The savage dogs got the assassin by hand and throat. No chain mail covered his face, making an easy target. The table was overturned, ewer and bowl crashed to the floor. A chair slid across the room, propelled by man and dogs, wedging beneath the bed. Reginald was closest to the door adjoining Anne’s chamber, the carnage of red headed man and flailing dogs separated him from Hubert on the other side. Anne sat petrified on the bed.

“Where are the guards?” Anne wailed, incredulous with the howls and destruction before her?

As Byron came to assist his brother, Sir Reginald descended upon him with an elbow to the face, feet swept out from under him, the traitor thudded to the stone floor. Taken alive to answer questions and suffer a proper death later. Seeing this, the squire turned and ran to take his chances with the gatehouse.

By the time Lord Hubert could call off the dogs, Davydd was but a torso mangled and mauled. He would answer to no one but the Devil. Hubert hated a mess in his bedchamber. As a knight and lord, battle was a way of life and he thrived on it. But in his bedchamber where he, his wife and child took their refuge, this was defilement. Even as these thoughts ran through his head, he was in flight to the bedchambers of his women. Anne’s room lay undisturbed save for the ranting Sylvester. That little excuse for a dog helped save his life. Hubert didn’t appreciate the debt to a dog no bigger than a flea on a real Dahlquin hound. Later.

His worst nightmare awaited him in his daughter’s chamber. The stench of blood and death hit him as he entered the door. Foul it was when a body was laid open. No time for emotion, he methodically analyzed the scene. Bed mussed, but unslept in. The nursemaid, hacked almost in two, lay cruelly strewn across the floor. And who was the other? Definitely not his daughter: A man, aye, John. Look again, fool, maybe your mind refuses to see what is truly present, he scolded himself. There were only two bodies. And Eloise was not one of them. No sign of a real struggle, no dogs, either. Eloise was not here or taken hostage. Relief and fear.

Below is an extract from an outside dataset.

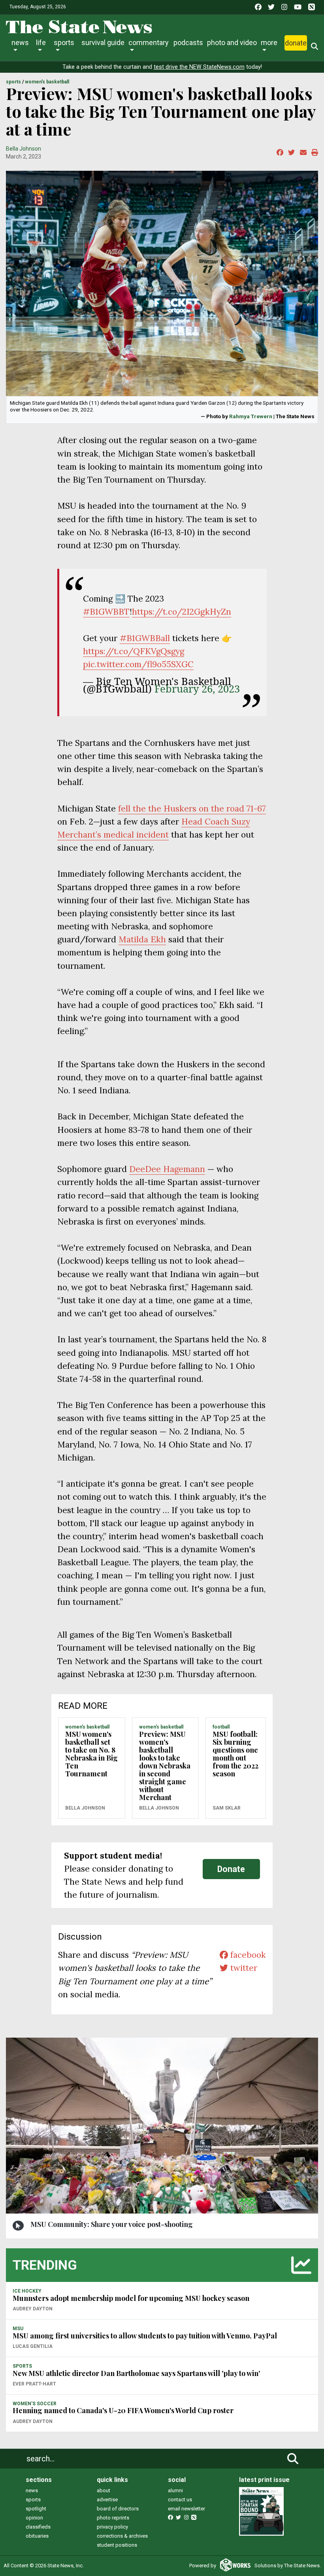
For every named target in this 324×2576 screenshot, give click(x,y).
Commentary (148, 42)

“Hubert,” Anne said, a Psalter in her hand, “Eloise is in the chapel.”

Again Hubert scanned the chamber.

“Light. We need light,” Hubert said, taking a candle to the embers in the hearth.

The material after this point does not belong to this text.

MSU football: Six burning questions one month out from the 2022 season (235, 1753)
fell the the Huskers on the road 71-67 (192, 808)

Reginald entered dragging Byron bound and gagged behind him. Hubert’s hounds snarled, snapping at the captive. Sylvester sniffed at the dead bodies on the floor.

“What, are you sure she isn’t here?” Hubert asked suppressing panic.

“Aye, the chapel,” Anne continued, “she left her Psalter on the bed, a sign to Nurse or I. Before God, oh Hubert,” she wailed as the brunt of the shock set in. Not knowing what to do next, she clutched the Psalter to her breast as if it would miraculously make her daughter appear. The lady gave a thought to run to the chapel, a thought to attend to Nurse and John; but she knew from the stench that it was no use.

“Murder! Guards! The guests be traitors!” Reginald shouted stepping into the corridor. “Stop the guests! Guards!”

Eoin and Donegal were quickly discovered, dead; others were summoned from their posts. No trace of Eloise or her dogs, except the sign she was in the chapel.